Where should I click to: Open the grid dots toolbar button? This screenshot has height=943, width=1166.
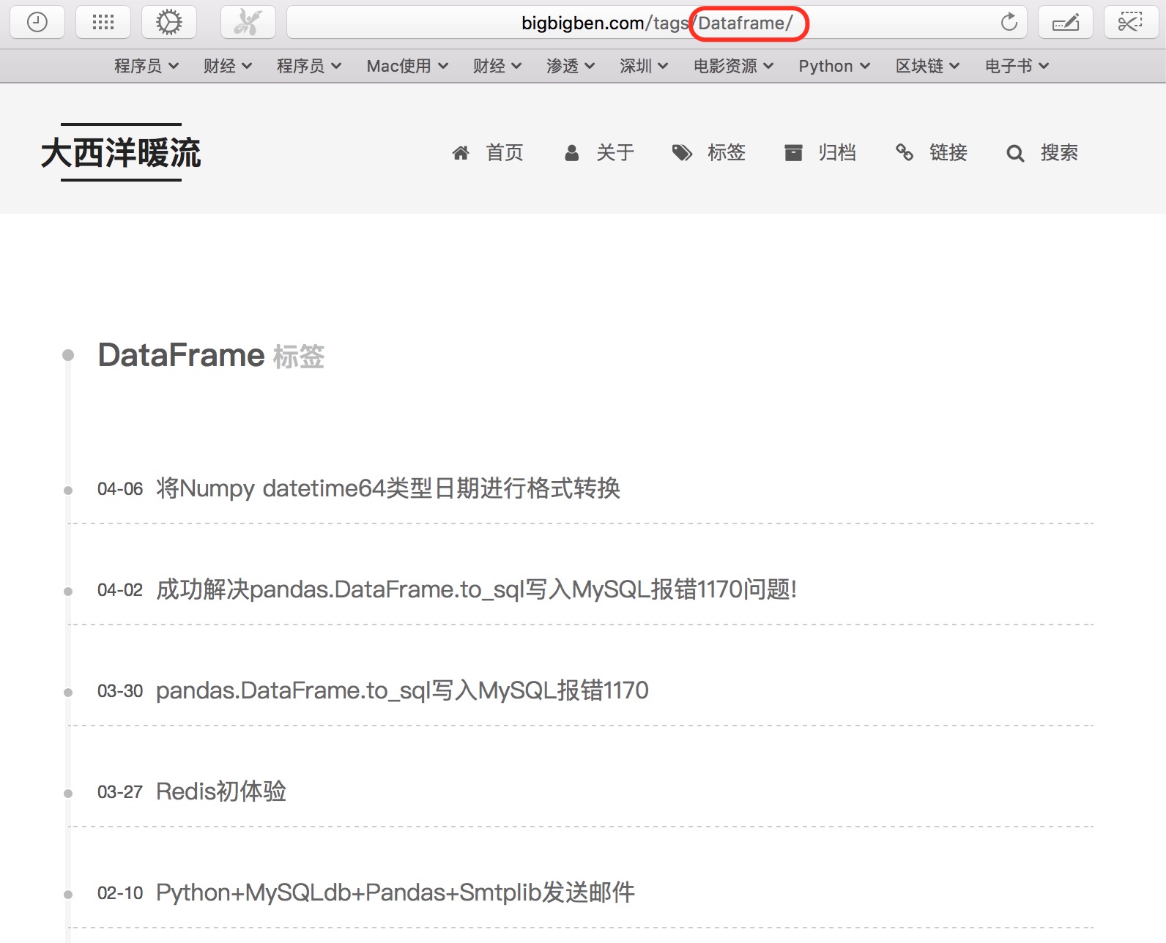[103, 23]
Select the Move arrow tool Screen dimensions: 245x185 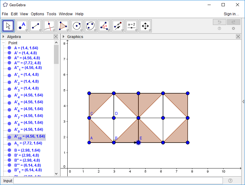point(8,26)

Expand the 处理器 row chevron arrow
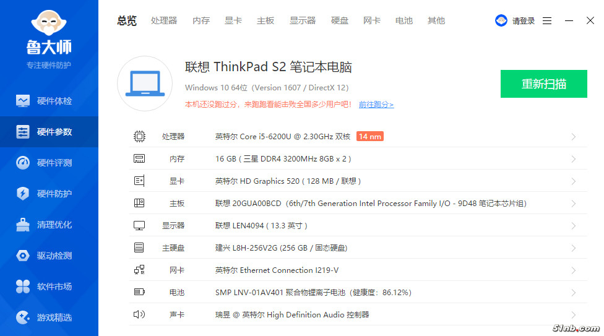(574, 137)
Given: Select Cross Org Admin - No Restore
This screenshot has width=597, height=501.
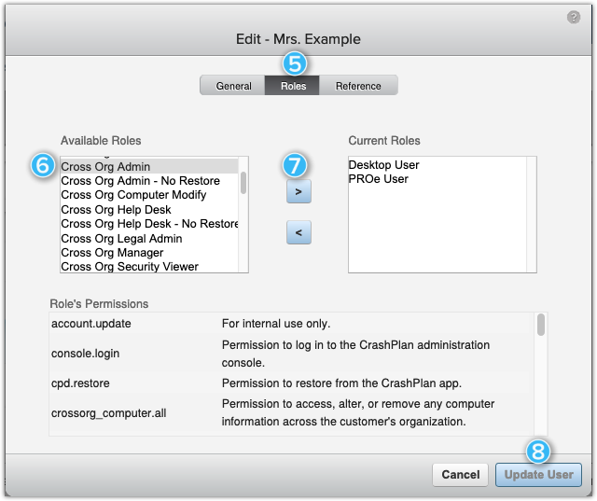Looking at the screenshot, I should (149, 180).
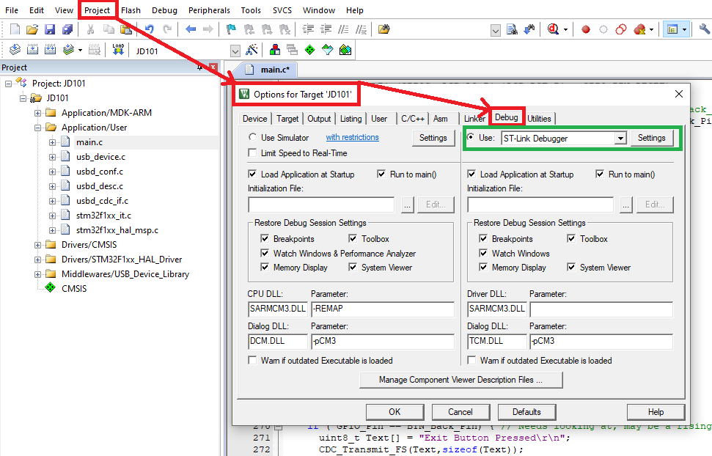This screenshot has width=712, height=456.
Task: Follow the 'with restrictions' link
Action: pos(352,137)
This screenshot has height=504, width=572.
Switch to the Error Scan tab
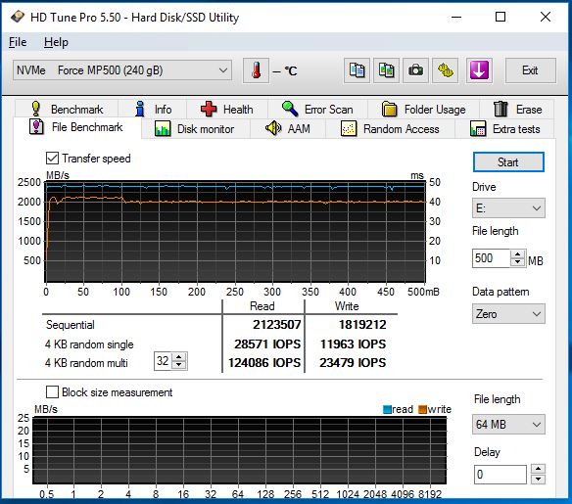point(317,109)
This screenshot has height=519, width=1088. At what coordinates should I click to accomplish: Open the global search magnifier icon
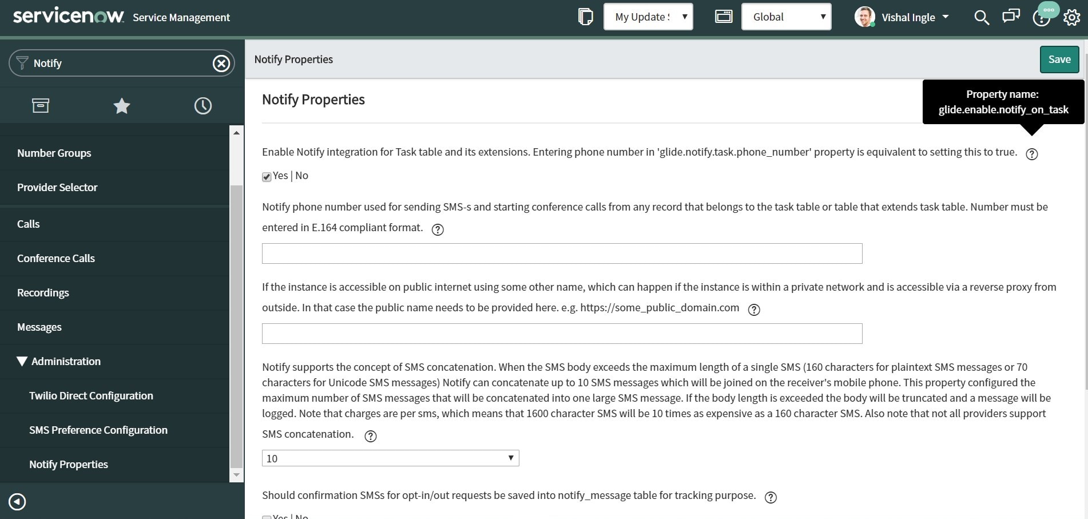pos(981,17)
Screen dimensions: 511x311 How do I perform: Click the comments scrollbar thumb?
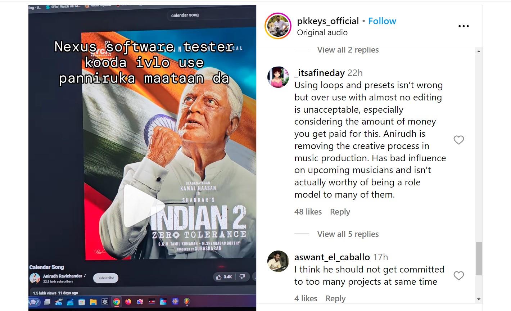[x=479, y=259]
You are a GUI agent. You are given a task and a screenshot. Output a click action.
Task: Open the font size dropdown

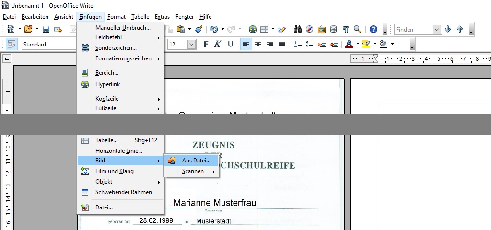tap(191, 44)
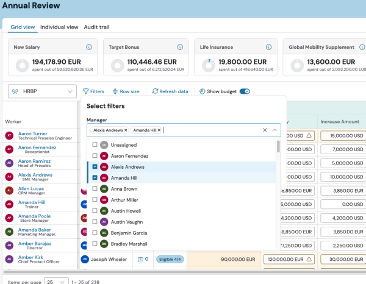Uncheck the Alexis Andrews checkbox
This screenshot has width=366, height=284.
[x=95, y=166]
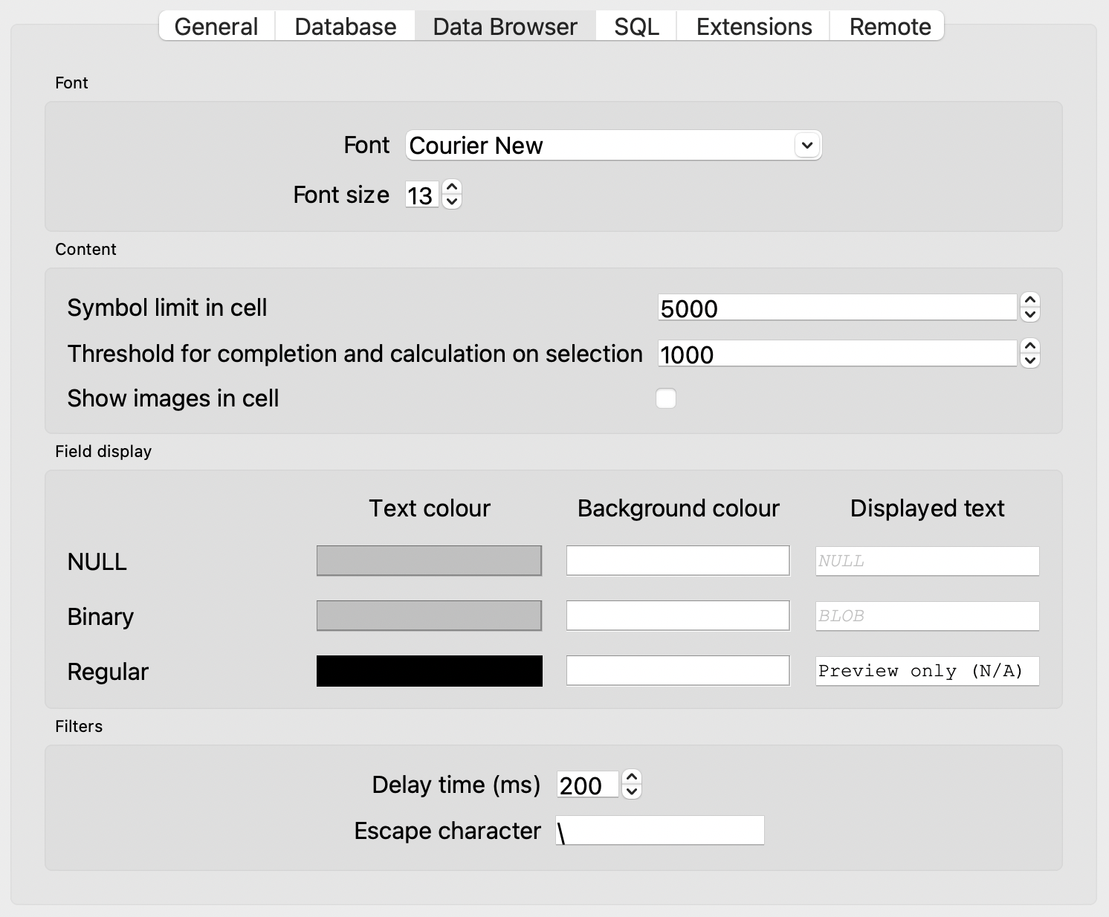Image resolution: width=1109 pixels, height=917 pixels.
Task: Switch to the Extensions tab
Action: pos(753,26)
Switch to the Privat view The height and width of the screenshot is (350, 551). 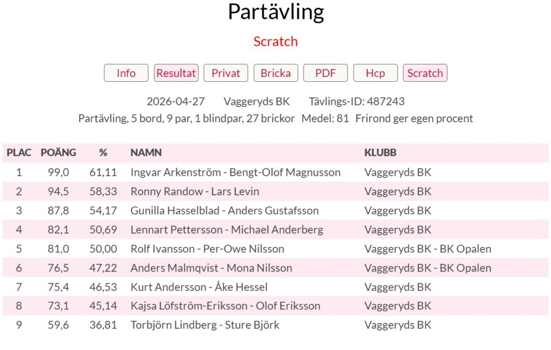pyautogui.click(x=225, y=73)
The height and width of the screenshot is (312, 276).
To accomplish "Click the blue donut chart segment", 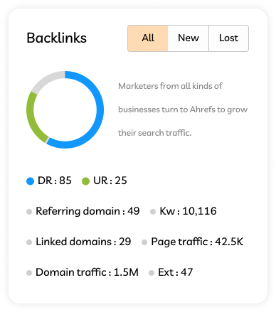I will [x=100, y=109].
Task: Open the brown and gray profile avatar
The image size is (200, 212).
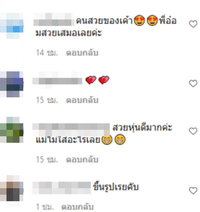Action: 12,191
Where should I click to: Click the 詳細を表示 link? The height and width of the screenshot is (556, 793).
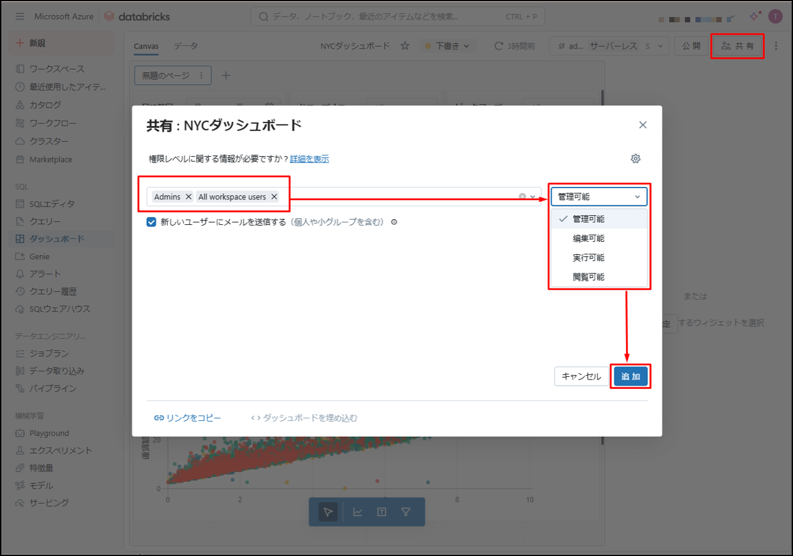point(309,159)
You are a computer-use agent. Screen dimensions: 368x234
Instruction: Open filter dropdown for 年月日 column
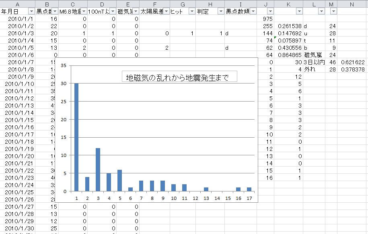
————————
▶ [Prompt] Please copy each line of the records above that holds the word "agent".

▶ [Answer section]
You are a GUI agent. You are given a task and a screenshot. Output a click action.
You are a computer-use agent. Screen dimensions: 368x234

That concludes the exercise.